1) WALKING OVER EXCREMENT
QUESTION: Rav Ashi states that excrement lying in Reshus ha'Rabim is not considered a Makom Petur, but it is part of Reshus ha'Rabim.
Generally, areas where people do not walk are considered to be a Makom Petur and not Reshus ha'Rabim. Why, then, is excrement considered to be Reshus ha'Rabim if people do not step in it?
ANSWER: The MORDECHAI (#377) says that Rav Ashi is consistent with his opinion later (100b). Rav Ashi maintains that a narrow puddle less than four Tefachim wide is considered a Reshus ha'Rabim even though people do not step into it, since they step over it. Here, too, Rav Ashi says that since people walk over the excrement, that is enough to make it into Reshus ha'Rabim. (The OR SAME'ACH, Hilchos Shabbos 14:24, and SEFAS EMES to 100b suggest the same approach without mentioning the Mordechai.)
2) AN OPEN VALLEY
QUESTION: RASHI (DH d'Ad Asarah) implies that a Karpaf (open valley) which is larger than a Beis Se'asayim and was fenced-in but not for residential purposes is considered a full-fledged Karmelis. This seems to contradict the Gemara earlier which says that it is a Reshus ha'Yachid with the stringencies of a Karmelis. Rashi later (80a, 99b) reiterates his opinion that it is a full-fledged Karmelis and not a Reshus ha'Yachid. How are we to reconcile the words of Rashi with the Gemara? (GILYON HA'SHAS)

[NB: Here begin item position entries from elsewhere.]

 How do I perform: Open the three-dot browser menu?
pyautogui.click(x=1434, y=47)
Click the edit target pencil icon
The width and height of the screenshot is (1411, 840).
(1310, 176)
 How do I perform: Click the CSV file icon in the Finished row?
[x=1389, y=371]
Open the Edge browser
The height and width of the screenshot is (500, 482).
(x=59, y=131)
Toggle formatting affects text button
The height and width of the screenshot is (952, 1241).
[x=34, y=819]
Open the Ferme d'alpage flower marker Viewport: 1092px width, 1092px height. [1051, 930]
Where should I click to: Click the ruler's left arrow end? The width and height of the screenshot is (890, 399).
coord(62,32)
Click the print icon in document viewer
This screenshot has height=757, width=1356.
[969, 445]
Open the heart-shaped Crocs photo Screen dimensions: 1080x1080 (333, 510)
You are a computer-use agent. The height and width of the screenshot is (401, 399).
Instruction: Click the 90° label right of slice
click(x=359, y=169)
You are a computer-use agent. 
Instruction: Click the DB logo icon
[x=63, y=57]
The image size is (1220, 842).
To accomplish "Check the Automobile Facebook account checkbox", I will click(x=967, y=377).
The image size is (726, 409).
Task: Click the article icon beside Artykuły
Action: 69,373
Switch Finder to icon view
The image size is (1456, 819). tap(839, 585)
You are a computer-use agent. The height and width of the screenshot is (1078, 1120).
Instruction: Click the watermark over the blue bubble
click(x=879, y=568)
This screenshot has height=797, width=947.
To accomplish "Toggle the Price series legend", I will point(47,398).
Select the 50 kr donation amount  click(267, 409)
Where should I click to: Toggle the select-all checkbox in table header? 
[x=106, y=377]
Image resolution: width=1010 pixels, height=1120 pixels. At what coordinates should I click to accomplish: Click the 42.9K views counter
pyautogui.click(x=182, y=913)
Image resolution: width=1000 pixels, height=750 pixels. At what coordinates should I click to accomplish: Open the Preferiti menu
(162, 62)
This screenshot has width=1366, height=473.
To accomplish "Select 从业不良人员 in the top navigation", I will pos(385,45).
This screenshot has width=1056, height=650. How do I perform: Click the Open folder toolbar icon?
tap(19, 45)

ANSWER: The Acharonim explain that RASHI (DH Kegon) stresses that a Karpaf that was not fenced-in for residential occupation is a Reshus ha'Yachid only when it did not have any houses in it before the wall was built around it. This implies that a Karpaf has the status of a Reshus ha'Yachid when, after the wall was built, a house was erected inside the Karpaf. Perhaps Rashi holds that a fenced-in Karpaf is considered a Reshus ha'Yachid only when a house was later built inside the walls. If no house was ever built inside the walls, the Karpaf remains a full-fledged Karmelis.